Each of the howmany transforms has rank rank and size n, as in the basic interface. In addition, the advanced interface allows the input and output arrays of each transform to be row-major subarrays of larger rank-rank arrays, described by inembed and onembed parameters, respectively. {i,o}nembed must be arrays of length rank, and n should be elementwise less than or equal to {i,o}nembed. Passing NULL for an nembed parameter is equivalent to passing n (i.e. same physical and logical dimensions, as in the basic interface.)
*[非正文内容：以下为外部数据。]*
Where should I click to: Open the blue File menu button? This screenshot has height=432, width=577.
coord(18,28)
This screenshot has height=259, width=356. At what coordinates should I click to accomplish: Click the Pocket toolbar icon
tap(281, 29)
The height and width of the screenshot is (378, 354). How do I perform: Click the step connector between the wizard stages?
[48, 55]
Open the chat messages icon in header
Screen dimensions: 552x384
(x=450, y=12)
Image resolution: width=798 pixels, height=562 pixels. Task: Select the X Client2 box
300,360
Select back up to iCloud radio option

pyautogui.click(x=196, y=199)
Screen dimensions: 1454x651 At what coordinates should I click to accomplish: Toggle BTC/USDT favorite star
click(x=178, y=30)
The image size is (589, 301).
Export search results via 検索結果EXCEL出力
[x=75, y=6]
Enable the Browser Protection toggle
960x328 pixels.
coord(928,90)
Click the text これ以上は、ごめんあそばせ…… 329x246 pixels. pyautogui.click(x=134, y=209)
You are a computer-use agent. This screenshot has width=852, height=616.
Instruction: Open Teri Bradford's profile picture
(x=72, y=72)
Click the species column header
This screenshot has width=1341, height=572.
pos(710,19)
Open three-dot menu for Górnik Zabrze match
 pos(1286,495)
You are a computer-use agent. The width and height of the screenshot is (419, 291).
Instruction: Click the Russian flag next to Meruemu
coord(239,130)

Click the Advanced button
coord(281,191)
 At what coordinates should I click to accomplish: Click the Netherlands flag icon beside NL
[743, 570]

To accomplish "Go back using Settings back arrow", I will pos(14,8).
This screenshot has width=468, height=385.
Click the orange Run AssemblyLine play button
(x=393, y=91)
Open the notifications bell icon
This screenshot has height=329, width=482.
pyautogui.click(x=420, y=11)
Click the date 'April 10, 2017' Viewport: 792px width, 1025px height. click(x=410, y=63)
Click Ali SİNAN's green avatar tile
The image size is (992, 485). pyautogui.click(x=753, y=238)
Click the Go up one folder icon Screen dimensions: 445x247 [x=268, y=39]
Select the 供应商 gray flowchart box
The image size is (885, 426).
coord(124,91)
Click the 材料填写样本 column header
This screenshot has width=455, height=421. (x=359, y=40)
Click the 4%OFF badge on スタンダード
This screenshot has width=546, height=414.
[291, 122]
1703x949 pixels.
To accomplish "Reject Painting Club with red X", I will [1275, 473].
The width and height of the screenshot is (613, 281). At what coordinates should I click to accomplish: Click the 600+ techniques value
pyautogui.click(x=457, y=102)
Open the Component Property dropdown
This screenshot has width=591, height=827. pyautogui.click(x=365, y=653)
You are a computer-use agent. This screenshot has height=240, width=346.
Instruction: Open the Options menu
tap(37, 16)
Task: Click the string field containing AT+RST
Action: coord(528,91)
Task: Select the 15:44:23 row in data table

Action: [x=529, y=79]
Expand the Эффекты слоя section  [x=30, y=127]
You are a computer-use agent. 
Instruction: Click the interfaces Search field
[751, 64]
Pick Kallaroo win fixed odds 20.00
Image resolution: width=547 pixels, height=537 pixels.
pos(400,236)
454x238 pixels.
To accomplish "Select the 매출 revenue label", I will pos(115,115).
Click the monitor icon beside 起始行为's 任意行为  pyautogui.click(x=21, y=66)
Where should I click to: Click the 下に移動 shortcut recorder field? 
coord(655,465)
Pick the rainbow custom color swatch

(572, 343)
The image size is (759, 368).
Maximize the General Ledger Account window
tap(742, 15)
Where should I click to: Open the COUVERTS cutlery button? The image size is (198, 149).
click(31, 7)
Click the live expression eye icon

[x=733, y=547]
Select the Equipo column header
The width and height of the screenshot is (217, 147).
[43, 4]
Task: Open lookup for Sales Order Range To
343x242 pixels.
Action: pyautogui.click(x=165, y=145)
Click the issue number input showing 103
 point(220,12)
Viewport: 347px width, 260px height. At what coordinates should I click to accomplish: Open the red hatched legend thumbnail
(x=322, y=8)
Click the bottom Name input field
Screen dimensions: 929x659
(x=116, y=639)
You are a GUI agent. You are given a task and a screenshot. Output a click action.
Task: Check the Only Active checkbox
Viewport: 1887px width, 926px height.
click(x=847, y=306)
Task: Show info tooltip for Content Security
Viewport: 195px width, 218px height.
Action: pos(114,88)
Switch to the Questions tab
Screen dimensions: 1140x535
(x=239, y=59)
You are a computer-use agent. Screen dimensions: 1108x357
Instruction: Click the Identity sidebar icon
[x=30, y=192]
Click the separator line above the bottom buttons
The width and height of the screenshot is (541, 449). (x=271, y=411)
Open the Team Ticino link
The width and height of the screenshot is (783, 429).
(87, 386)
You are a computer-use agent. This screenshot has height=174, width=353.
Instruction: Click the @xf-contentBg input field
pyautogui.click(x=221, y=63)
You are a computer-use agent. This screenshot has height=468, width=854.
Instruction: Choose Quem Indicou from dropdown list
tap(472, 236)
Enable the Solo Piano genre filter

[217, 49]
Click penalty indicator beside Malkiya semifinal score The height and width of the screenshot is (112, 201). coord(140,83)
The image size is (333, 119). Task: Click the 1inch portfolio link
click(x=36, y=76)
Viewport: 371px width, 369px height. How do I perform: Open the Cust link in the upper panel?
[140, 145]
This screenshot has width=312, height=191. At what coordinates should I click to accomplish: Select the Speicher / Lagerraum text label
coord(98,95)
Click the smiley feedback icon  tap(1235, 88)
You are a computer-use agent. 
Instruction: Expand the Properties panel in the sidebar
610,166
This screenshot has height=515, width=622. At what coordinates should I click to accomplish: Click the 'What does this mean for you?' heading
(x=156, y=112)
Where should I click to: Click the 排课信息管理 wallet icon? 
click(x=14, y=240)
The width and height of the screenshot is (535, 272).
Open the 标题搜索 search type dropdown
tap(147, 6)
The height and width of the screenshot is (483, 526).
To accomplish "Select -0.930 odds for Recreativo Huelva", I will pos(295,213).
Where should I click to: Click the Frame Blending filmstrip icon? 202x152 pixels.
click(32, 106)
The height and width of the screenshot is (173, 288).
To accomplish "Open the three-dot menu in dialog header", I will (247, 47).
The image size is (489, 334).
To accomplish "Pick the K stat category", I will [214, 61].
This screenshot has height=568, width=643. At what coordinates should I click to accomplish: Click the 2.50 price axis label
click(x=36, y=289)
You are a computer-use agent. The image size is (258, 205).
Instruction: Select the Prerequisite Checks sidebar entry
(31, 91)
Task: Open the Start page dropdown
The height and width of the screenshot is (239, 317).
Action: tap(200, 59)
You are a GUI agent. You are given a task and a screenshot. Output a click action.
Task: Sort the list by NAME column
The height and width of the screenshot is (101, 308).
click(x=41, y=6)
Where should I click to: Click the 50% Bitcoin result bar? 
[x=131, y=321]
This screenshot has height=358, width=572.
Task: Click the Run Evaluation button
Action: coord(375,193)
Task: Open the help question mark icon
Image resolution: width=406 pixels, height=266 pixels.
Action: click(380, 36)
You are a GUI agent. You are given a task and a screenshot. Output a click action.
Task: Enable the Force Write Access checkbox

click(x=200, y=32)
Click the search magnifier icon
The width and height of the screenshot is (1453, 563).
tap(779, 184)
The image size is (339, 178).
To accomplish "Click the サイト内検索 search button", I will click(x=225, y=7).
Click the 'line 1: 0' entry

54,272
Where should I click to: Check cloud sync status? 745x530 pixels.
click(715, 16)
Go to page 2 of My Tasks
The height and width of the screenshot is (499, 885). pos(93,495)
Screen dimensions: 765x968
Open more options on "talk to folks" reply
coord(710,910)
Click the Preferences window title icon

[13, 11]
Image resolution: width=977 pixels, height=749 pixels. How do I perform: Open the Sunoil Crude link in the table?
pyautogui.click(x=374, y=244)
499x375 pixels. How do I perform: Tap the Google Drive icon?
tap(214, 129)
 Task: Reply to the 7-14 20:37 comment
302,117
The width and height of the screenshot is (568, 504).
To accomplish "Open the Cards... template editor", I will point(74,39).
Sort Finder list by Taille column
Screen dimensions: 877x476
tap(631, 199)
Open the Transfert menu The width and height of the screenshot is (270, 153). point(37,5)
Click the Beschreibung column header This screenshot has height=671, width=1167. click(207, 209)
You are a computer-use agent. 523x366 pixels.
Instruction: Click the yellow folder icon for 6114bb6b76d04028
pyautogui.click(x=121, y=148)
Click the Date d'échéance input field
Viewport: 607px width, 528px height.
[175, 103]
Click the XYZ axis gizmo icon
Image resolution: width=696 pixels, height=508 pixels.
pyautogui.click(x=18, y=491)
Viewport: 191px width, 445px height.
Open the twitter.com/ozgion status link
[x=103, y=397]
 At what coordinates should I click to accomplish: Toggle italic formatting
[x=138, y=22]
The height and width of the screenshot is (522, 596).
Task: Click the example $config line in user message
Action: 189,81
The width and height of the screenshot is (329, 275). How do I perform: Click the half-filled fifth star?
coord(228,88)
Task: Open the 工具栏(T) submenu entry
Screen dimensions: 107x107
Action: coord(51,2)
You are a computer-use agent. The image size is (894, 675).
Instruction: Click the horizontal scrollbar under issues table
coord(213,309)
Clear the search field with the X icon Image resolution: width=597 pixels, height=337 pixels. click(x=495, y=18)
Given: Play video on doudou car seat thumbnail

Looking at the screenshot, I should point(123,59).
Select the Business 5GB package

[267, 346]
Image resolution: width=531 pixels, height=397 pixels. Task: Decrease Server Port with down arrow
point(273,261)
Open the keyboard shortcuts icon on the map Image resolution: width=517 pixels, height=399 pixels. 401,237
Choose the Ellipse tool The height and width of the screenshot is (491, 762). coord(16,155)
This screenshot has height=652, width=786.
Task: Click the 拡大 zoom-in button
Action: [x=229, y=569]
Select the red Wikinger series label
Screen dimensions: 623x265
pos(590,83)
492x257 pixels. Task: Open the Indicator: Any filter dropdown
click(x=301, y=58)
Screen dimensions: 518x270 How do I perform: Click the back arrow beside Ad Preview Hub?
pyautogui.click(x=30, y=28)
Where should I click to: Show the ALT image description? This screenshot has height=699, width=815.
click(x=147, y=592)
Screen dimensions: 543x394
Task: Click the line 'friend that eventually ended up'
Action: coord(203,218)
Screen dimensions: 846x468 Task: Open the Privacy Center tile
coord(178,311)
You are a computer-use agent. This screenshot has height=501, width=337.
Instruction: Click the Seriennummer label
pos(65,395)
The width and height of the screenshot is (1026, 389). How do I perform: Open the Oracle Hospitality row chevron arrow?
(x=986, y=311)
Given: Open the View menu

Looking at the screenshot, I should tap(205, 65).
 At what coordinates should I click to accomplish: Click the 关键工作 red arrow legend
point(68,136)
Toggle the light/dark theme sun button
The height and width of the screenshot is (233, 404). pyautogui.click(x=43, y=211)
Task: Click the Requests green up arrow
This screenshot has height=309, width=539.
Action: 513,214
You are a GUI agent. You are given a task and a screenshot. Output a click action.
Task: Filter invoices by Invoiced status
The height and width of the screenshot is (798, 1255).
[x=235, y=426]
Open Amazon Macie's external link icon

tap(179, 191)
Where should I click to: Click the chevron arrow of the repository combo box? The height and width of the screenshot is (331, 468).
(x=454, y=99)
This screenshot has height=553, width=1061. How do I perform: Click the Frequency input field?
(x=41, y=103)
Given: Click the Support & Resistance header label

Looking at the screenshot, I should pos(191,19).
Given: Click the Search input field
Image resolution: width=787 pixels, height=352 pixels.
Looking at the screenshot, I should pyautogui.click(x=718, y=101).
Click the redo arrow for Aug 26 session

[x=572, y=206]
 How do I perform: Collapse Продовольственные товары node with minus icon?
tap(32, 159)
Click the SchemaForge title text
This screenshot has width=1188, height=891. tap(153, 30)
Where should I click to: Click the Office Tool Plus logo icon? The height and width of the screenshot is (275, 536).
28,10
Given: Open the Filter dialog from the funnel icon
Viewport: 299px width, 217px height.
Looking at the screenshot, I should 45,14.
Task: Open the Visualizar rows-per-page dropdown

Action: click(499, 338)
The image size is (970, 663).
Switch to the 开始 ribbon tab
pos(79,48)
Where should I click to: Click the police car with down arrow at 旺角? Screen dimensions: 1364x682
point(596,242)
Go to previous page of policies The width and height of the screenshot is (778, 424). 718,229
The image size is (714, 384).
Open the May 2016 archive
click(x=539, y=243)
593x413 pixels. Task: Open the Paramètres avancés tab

The stride parameters indicate that the j-th element of the input or output arrays is located at j*istride or j*ostride, respectively. (For a multi-dimensional array, j is the ordinary row-major index.) When combined with the k-th transform in a howmany loop, from above, this means that the (j,k)-th element is at j*stride+k*dist. (The basic fftw_plan_dft interface corresponds to a stride of 1.)

For in-place transforms, the input and output stride and dist parameters should be the same; otherwise, the planner may return NULL.

该页面方便地提供了一个对二维数组的列执行一维 FFT 的示例（有点令人困惑）：

Transform each column of a 2d array with 10 rows and 3 columns:

   int rank = 1; /* not 2: we are computing 1d transforms */
   int n[] = {10}; /* 1d transforms of length 10 */
   int howmany = 3;
   int idist = odist = 1;
   int istride = ostride = 3; /* distance between two elements in 
                                 the same column */
   int *inembed = n, *onembed = n;

有关更多示例，请参阅 How do I use fftw_plan_many_dft on a transposed array of data?。

Answer 3

FFTW 库在 fftw_plan_many_dft() 等函数中引入了参数 istride 或 ostride 以避免转置数组。该页面上的最后一个示例是第二个维度上的 DFT。

同样，英特尔数学内核库引入了data layout configuration parameters such as DFTI_INPUT_STRIDES and DFTI_OUTPUT_STRIDES或DFTI_NUMBER_OF_TRANSFORMS。

第二个维度上的 DFT 可能看起来像（我没有测试过）：

DftiCreateDescriptor(&desc_x, DFTI_PREC, DFTI_COMPLEX, 1, NJ);
DftiSetValue(desc_x, DFTI_NUMBER_OF_TRANSFORMS, NI);
DftiSetValue(desc_x, DFTI_INPUT_STRIDES, &NI);
DftiSetValue(desc_x, DFTI_OUTPUT_STRIDES, &NI);
DftiSetValue(desc_x, DFTI_INPUT_DISTANCE,  1);
DftiSetValue(desc_x, DFTI_OUTPUT_DISTANCE,  1);
DftiCommitDescriptor(desc_x);

DFTI_OUTPUT_STRIDES 被就地转换 (DFTI_PLACEMENT=DFTI_INPLACE) 忽略。